Voice AI Just Had a Big Week
PLUS: Privacy and safety changes at Anthropic and OpenAI worth knowing.

It's Friday again!
I've been using voice dictation more and more lately.
Turns out we can speak much faster than we can type.
I measured it and I'm ~2x faster at talking (138 words per min vs 65 when typing).
My tool of choice has been Wispr Flow, but I've noticed speaking to ChatGPT has also gotten better.
This isn't the sad experience you've had with Siri or Alexa. AI has made voice capture more accurate and intuitive.
For me, talking has become an easier way to give AI feedback, casually explore an idea, or braindump thoughts into notes.
Based on this week's news, it seems like others are shifting towards voice too.
1/ AI Settings Updates to Know About
What happened: Anthropic and OpenAI made updates to their privacy and safety measures which could impact you.

Anthropic Will Train Claude on User Convos
Anthropic will now train Claude models on your conversations, unless you opt out in your privacy settings by September 28. If you allow data sharing, Claude will retain your information for 5 years.
This applies to all consumer accounts, free and paid, with the exception of business and enterprise tiers.
The timing isn't a coincidence. Anthropic closed a $13B funding round this week, tripling its valuation to $183B. They'll need massive datasets to compete with OpenAI and Google.

OpenAI Adds Teen Safety Controls to ChatGPT
OpenAI is rolling out parental controls for teen users and will route sensitive conversations to more careful reasoning models.
Parents will be able to create linked accounts for kids 13+, set how ChatGPT responds to their child with behavior rules, manage memory and chat history settings, and get notifications if their teen is in distress.
Beyond controls for teens, ChatGPT will route all conversations it flags as potentially distressing to reasoning models that are designed to think strategically before responding.
2/ Spotlight on AI Voice Models
What happened: Voice AI took major leaps this week. Microsoft launched their first in-house speech models, OpenAI moved their voice API out of beta with image support, Google released a 70+ language conversation partner.

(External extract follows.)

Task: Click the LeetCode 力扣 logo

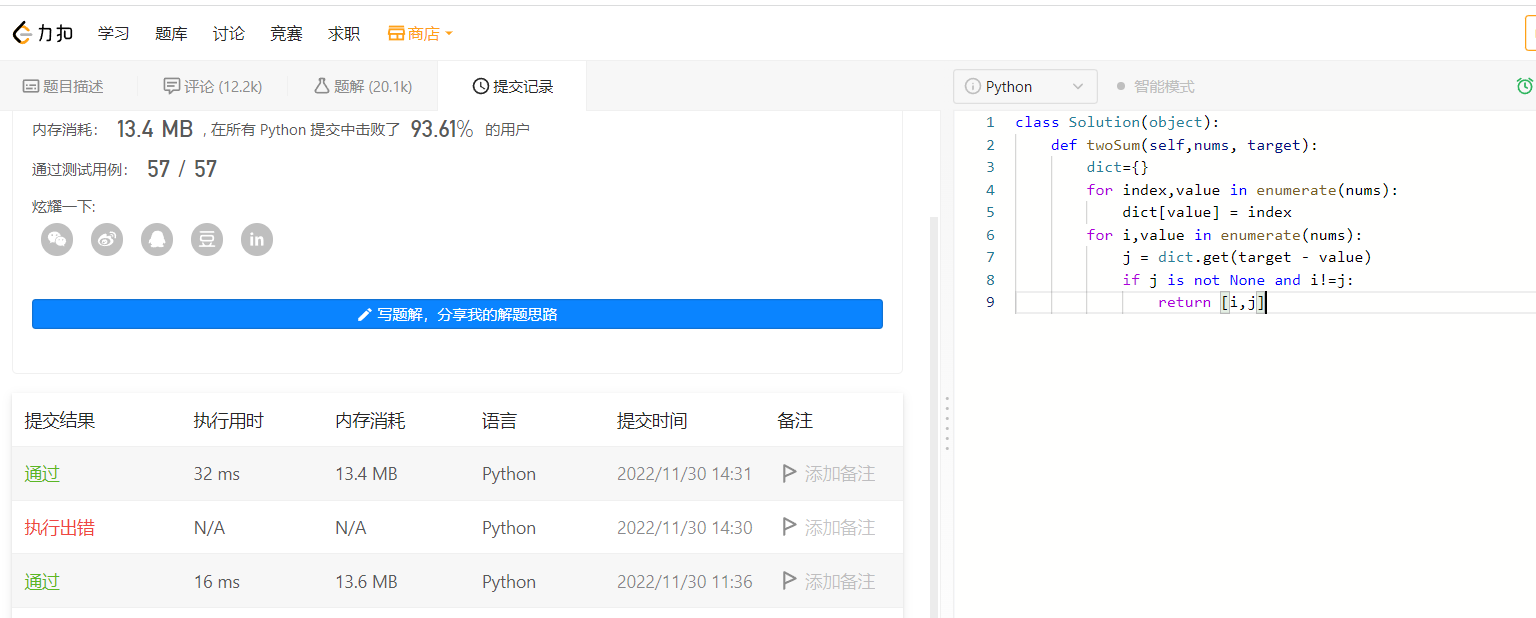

Microsoft's New Voice Model & Independence Play
Microsoft launched MAI-Voice-1 and MAI-1-preview, their first speech models built entirely in-house.
MAI-Voice-1 generates natural speech in less than one second and is already integrated into Copilot Daily and Podcasts. MAI-1-preview is in testing on LM Arena (a model testing and ranking site).
The story here isnt just it's speech model. Instead, it's its independence from OpenAI. Microsoft spent years relying on OpenAI's tech in a messy partnership. Now they're building their own AI stack.

OpenAI's Voice Upgrade
OpenAI moved its speech-to-speech model Realtime API out of beta with some big upgrades.
The new gpt-realtime model detects nonverbal cues like pauses and tone changes, switches languages mid-conversation, and handles image input during voice conversations.
Speech accuracy jumped from 65.6% to 82.8% on audio reasoning benchmarks.

Google's Translation Partner
Google released a bilingual AI conversation partner in beta, supporting over 70 languages with real-time translation.

Cohere's Enterprise Translation Model
Canadian AI org Cohere also launched a translation model: Command AI Translate, geared towards enterprise use.
They've claimed top scores on translation benchmarks with enterprise-grade security and GDPR compliance for business comms.
3/ Other Signals Worth Your Attention
- Amazon got an AI Shopping Upgrade. Amazon's AI Lens now includes real-time image search and live shopping features. Point your camera at something and Rufus helps you find and buy it immediately.
- An update on that Apple-Google AI deal mentioned last week. Apple reportedly struck a deal to use Google's Gemini model to power web search in an AI-upgraded Siri. They're targeting a spring 2026 release.